* INSTRUCTIONS TO FOLLOW: The range runs from the line containing "The height and" through the last line of the material below; retype it exactly, leaving out the pictures.

* GIVEN DATA:
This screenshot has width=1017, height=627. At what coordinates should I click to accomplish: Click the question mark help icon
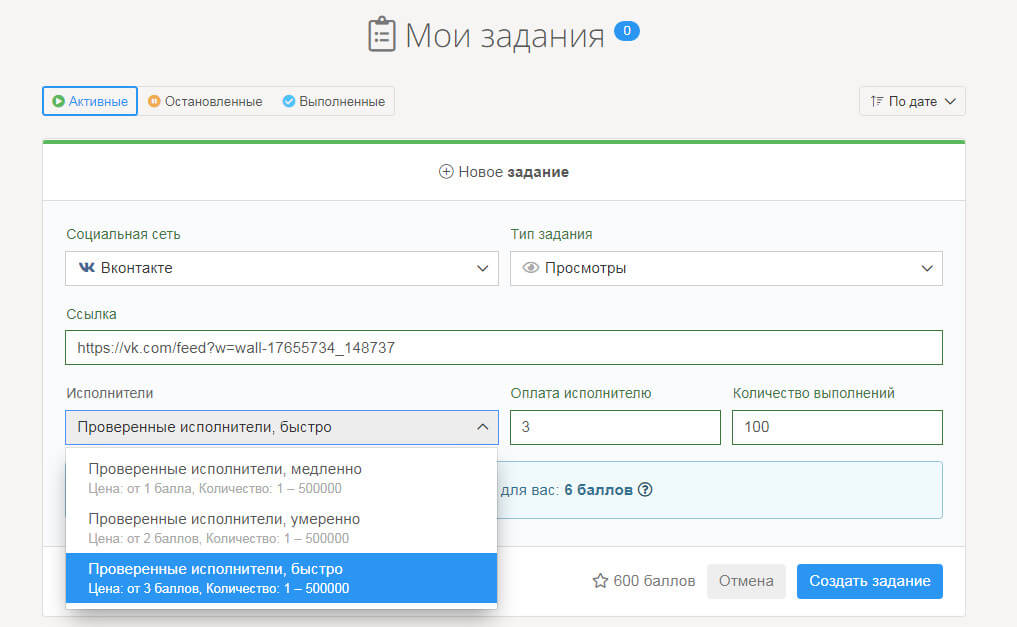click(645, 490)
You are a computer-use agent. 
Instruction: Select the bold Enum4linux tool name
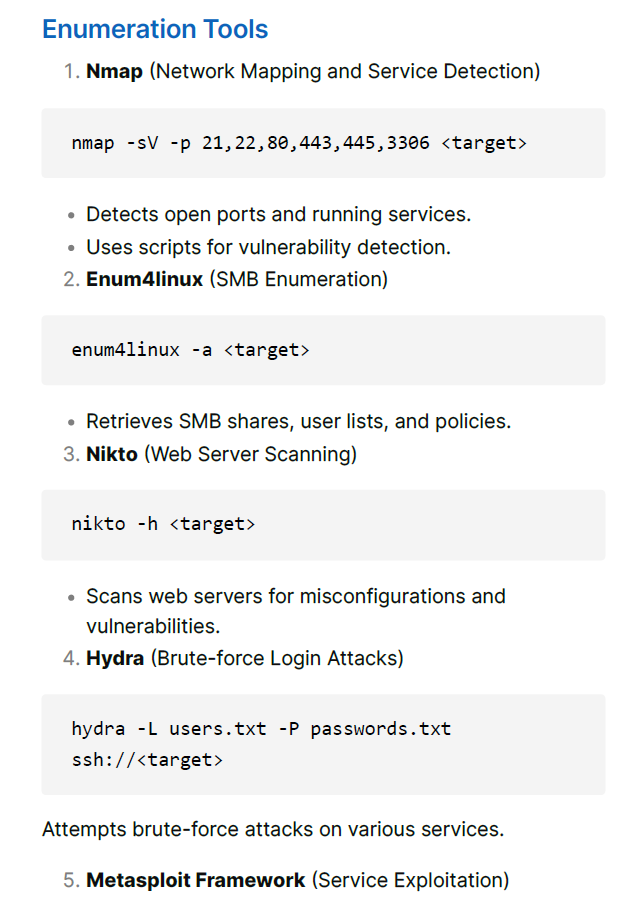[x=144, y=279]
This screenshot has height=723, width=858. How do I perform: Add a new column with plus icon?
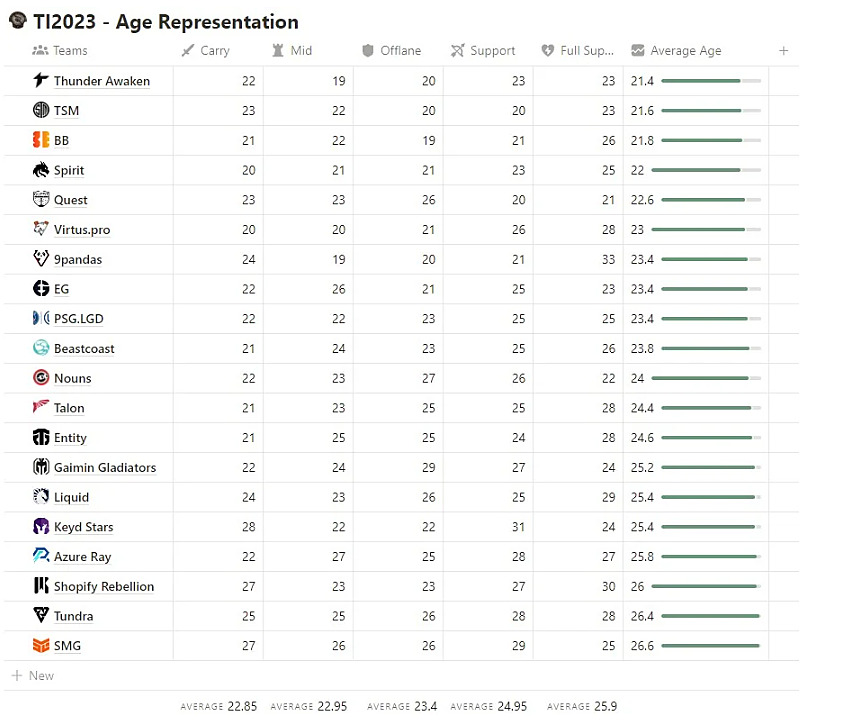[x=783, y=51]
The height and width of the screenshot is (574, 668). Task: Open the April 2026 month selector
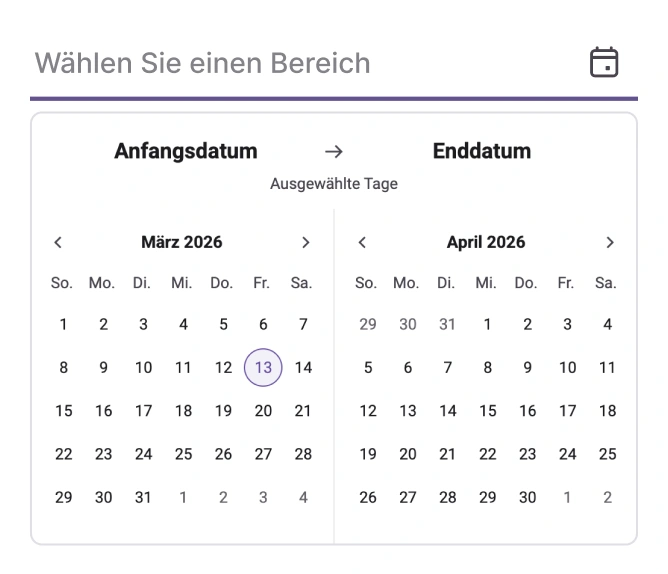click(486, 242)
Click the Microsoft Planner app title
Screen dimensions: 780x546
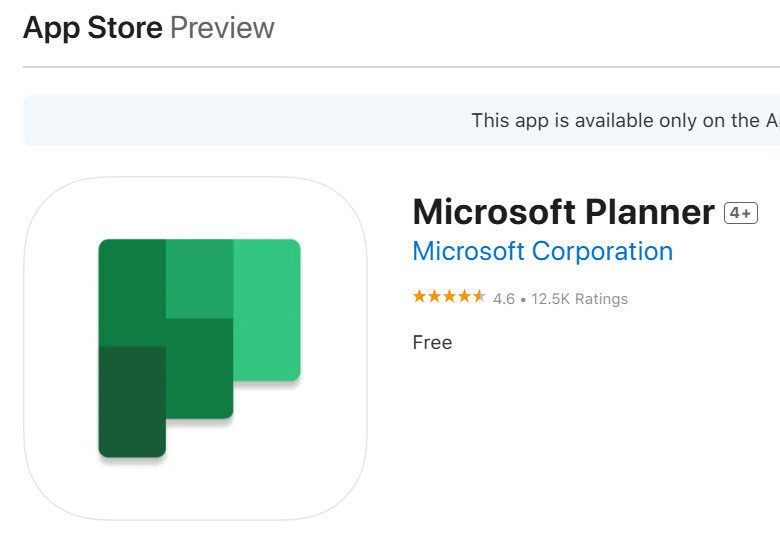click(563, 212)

* OUTPUT OF THE TASK:
The height and width of the screenshot is (574, 668). Task: Open the April 2026 month selector
click(486, 242)
Click the Microsoft Planner app title
Screen dimensions: 780x546
click(563, 212)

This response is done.